Compte se dit adverbialement en ces phrases. Recevez cela à bon compte ; pour dire, à la charge de le déduire sur ce que je vous dois. Aliquid rationibus inferre, in rationes inducere. En fin de compte ; pour dire, on verra par la suite, à la fin du temps, ce qui en sera. Ut res cadat. Au bout du compte, façon de parler familière dont on se sert à la fin d’un discours, pour dire après tout, tout bien considéré. Au bout du compte, que peut-il en arriver ? Ut res pessimè cedat. A mon compte, à son compte. Selon son opinion, selon qu’il suppose. Opinione meâ, tuâ, suâ.
A Compte s’emploie dans le même sens qu’à bon compte, pour signifier ce qu’on donne, ou ce qu’on reçoit sur une somme d’argent due. J’ai reçu cinq cens livres à compte des mille livres qui m’étoient dûes. On en fait même souvent un substantif. Je n’ai encore reçu aucun à compte. J’ai reçu plusieurs à compte.
Compte se dit proverbialement en ces phrases. Les bons comptes font les bons amis ; pour dire, qu’on ne peut être ami sans garder la foi & la justice les uns aux autres. On dit, qu’un homme est bien loin de son compte, lorsqu’il avoit raisonné sur un faux principe, & que le succès ne répond pas à son attente. On dit aussi, à tout bon compte revenir ; pour dire, qu’on est toujours reçu à compter de nouveau. On dit qu’un homme est Trésorier sans rendre compte ; pour dire, qu’il dispose du bien d’autrui comme il lui plaît, & sans qu’il s’en soit chargé par compte. On dit aussi, qu’un homme en a pour son compte, quand il lui est arrivé quelque malheur, quelque disgrace, quand il a reçu quelque mauvais traitement. On dit aussi dans le même sens, en tenir pour son compte.
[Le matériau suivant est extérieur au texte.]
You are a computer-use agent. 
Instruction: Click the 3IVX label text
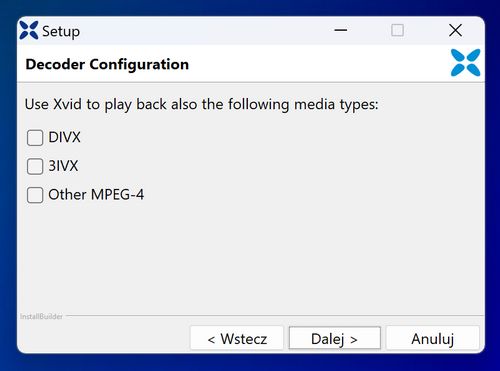pos(63,166)
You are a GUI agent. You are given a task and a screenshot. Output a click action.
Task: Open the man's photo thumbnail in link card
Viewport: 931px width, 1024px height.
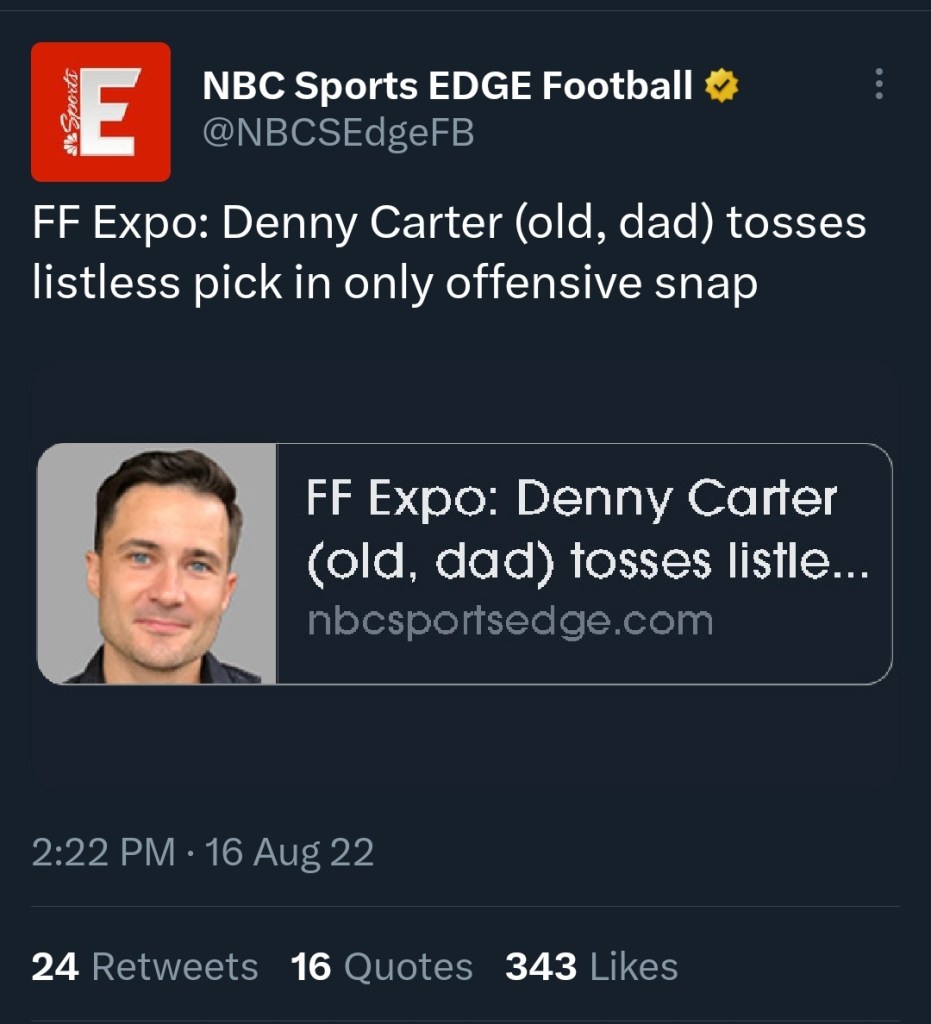pyautogui.click(x=157, y=564)
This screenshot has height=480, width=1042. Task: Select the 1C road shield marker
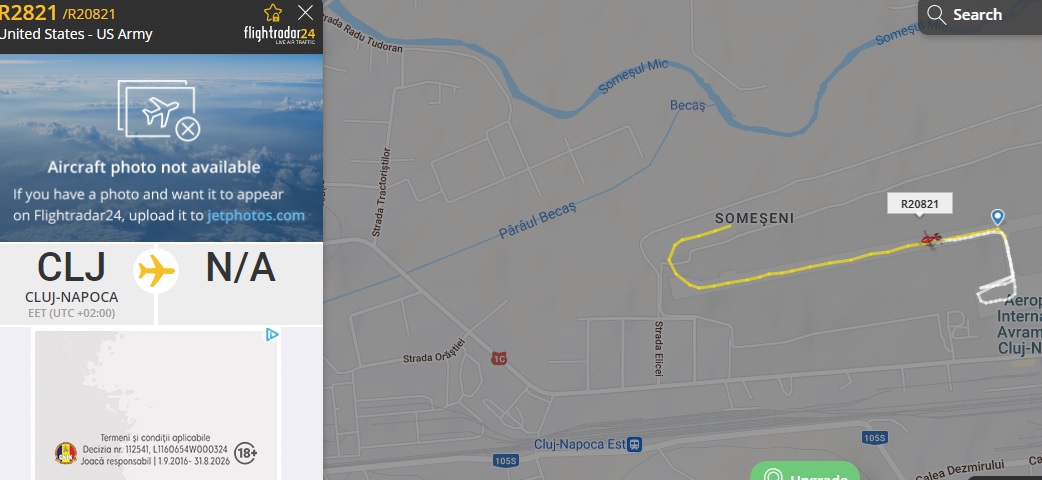499,359
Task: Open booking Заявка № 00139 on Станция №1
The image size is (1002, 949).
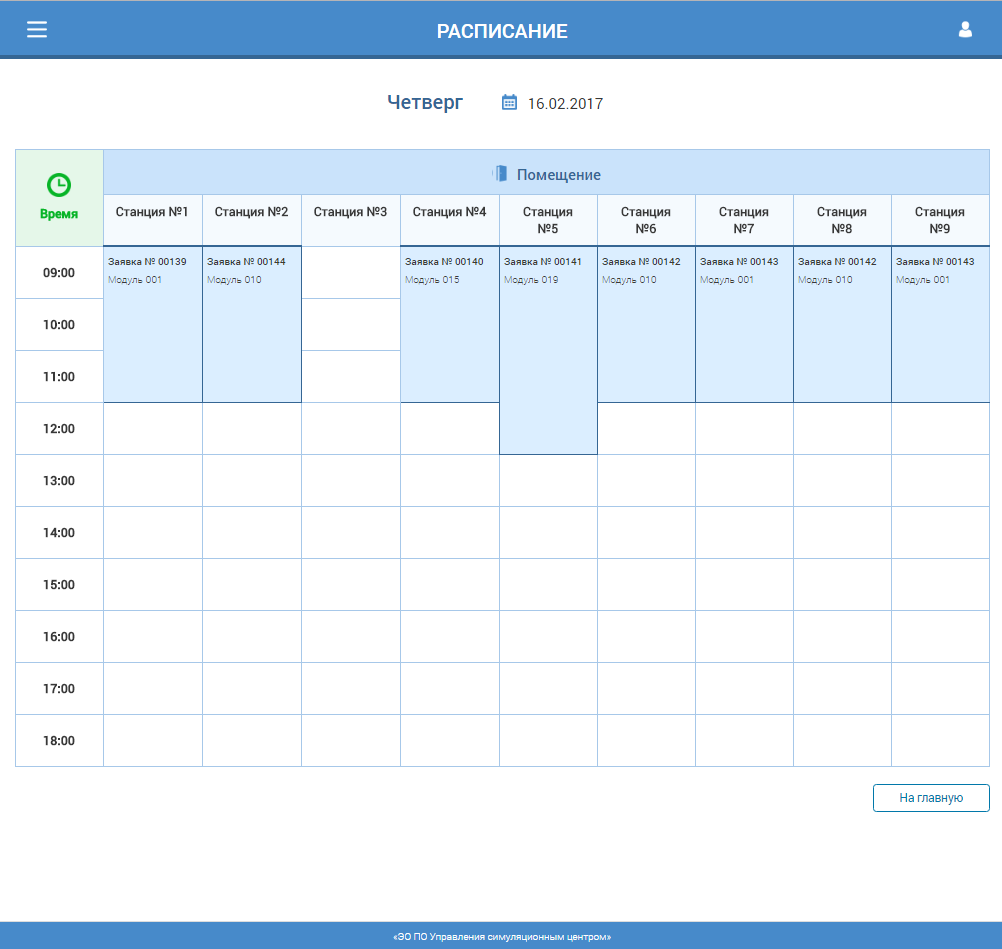Action: coord(152,324)
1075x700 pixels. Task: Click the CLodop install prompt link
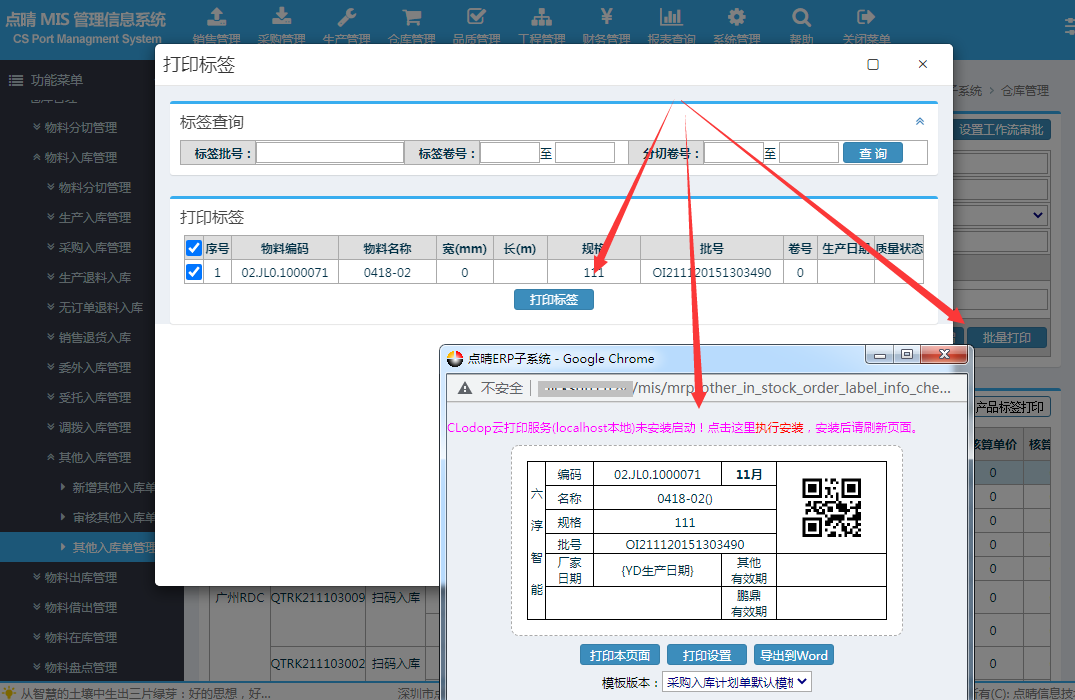[683, 427]
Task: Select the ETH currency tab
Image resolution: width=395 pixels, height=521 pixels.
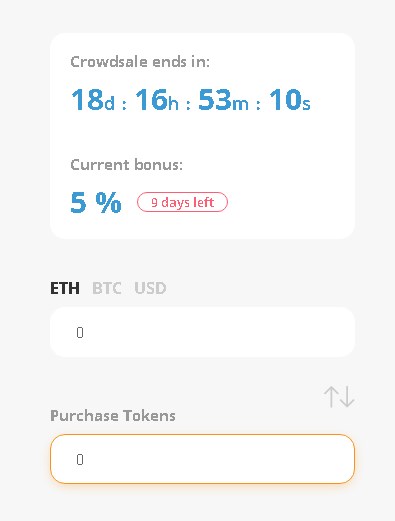Action: (x=65, y=288)
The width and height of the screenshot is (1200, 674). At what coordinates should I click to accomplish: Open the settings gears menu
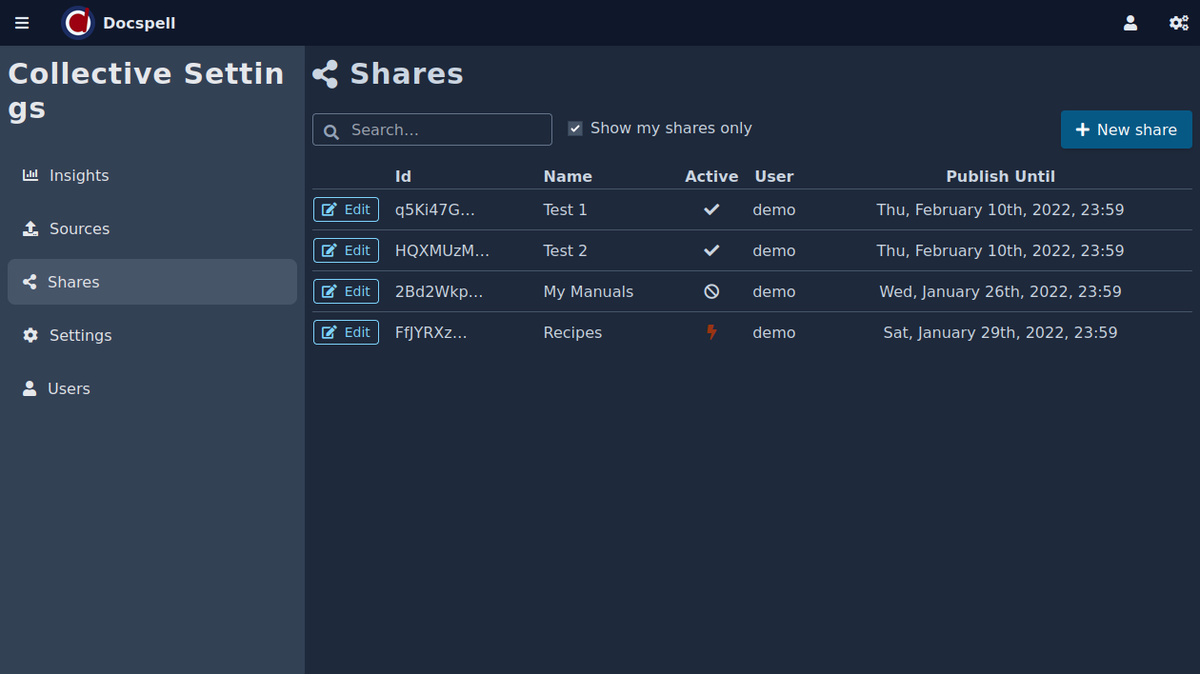click(1179, 23)
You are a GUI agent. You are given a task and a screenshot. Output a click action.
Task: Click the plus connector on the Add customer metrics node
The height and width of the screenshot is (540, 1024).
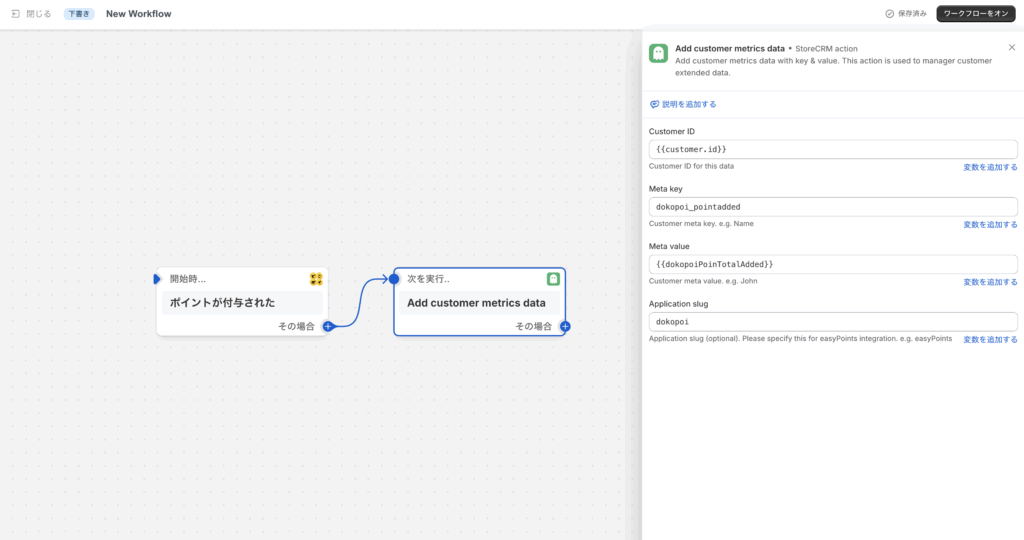(566, 326)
Seigneur Prélat, vous en auriez sans doute
Quelque regret, ou je vous connais mal.
Et vous diriez ; c’est dommage, il m’en coute
Un serviteur, zelé certe & loyal :
Moi cependant, j’en tiendrois pour mon compte. P. du Cerc.
On dit aussi, vous ne trouverez pas votre compte avec cet homme-là ; pour dire, ne contestez pas contre lui, il est plus fort, plus habile que vous. On dit, qu’un homme ne tient ni compte ni mesure, quand il laisse aller ses affaires en confusion, sans en prendre soin. On dit aussi, que chacun veut avoir son compte ; pour dire, que personne ne veut relâcher de ses intérêts.